═══ PASSAGE TO READ

Narrow Channels Speed Drying, Even When it's Humid Out
J. C. T. Eijkel et al.
Physical Review Letters (forthcoming article, available to journalists on request)

Objects can dry hundreds of times faster than previously thought, even in humid conditions, with the help of thin grooves with sharp edges, according to a new report by researchers from the University of Twente in the Netherlands. They experimented with an array of trapezoid-shaped nanochannels (4 mm long, about 72 nm deep, and between 2 and 30 micrometers wide) etched in glass. The researchers found that the sharp corners of the grooves helped channel water quickly to the edges of the glass, enabling the glass to dry hundreds of times faster than without the sharp-cornered channels. The thinnest channels dried fastest, and relative humidity did not affect the drying rate, up to relative humidity of more than 90%. The results could be useful for designing more efficient heat pipes for cooling chips, or possibly in applications where rapid drying is desired, such as clothing.

Electronic Switches to get (nano)Tubular
Y.-W. Son et al.
Physical Review Letters 95, 216602 (2005)

══════
═══ EXCERPTED RECORDS

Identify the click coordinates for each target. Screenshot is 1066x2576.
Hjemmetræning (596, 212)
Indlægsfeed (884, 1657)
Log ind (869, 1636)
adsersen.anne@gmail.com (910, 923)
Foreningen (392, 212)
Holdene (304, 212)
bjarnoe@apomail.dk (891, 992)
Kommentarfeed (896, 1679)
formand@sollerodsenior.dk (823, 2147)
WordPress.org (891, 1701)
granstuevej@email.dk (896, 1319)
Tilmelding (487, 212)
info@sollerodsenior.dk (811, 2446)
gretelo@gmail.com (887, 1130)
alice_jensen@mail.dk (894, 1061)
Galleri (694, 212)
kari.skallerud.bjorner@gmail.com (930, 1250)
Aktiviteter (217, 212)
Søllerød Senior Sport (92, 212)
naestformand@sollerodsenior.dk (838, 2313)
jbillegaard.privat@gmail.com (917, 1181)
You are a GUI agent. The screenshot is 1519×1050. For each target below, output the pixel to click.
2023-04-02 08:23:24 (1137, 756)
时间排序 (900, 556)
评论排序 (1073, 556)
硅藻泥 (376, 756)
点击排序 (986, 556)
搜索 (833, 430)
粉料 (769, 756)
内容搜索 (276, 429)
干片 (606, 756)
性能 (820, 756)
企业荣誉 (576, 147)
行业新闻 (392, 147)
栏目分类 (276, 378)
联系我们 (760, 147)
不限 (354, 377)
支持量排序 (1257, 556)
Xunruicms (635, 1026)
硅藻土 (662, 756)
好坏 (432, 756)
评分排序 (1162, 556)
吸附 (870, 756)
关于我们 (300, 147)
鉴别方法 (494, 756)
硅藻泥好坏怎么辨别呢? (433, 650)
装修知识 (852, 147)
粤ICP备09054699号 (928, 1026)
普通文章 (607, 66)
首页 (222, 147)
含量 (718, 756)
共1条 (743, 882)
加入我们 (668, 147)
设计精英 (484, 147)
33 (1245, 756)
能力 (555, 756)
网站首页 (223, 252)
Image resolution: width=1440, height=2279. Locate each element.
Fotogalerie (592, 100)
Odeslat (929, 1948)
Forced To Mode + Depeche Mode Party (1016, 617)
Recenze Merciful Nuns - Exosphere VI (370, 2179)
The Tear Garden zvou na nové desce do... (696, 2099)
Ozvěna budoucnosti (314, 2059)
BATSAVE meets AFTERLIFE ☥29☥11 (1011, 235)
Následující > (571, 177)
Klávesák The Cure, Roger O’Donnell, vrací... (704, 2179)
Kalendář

══════

TASK SET
[1] Could you quote, verbatim, everything in the records from the line containing "33 (1245, 756)" down to the line containing "Recenze Merciful Nuns"?
[2] Can you extend the physics research summaries past their final line, picking up right after the citation that closes them?

ANSWERS FOR THIS EXERCISE
[1]
33 (1245, 756)
能力 (555, 756)
网站首页 (223, 252)
Image resolution: width=1440, height=2279. Locate each element.
Fotogalerie (592, 100)
Odeslat (929, 1948)
Forced To Mode + Depeche Mode Party (1016, 617)
Recenze Merciful Nuns - Exosphere VI (370, 2179)

[2]
http://link.aps.org/abstract/PRL/v95/e216602

Carbon nanotubes may make useful electrical switches, according to the theoretical predictions of a collaboration of American and Korean scientists. As the size of electronic devices continues to shrink and the importance of nanoscale technology grows, a top objective in research is to create nanoscale integrated circuits. Switches that regulate electrical signals are essential for this. Previous research showed that metallic carbon nanotubes would not make effective switches because their electrical properties could not be regulated with electrical fields, so they could not be turned on and off. According to the new study, however, adding impurities such as boron or nitrogen to a metallic carbon nanotube makes the electrical properties sensitive to electric fields. As a result, changing the fields near a nanotube can crank the resistance up a thousands times or more and switch an electrical signal off. The theory provides a strong impetus for research using carbon nanotubes as ultra-small electronic switching devices.

A Microscope that Sees without Looking
T. Kalkbrenner et al.
Physical Review Letters 95, 200801 (2005)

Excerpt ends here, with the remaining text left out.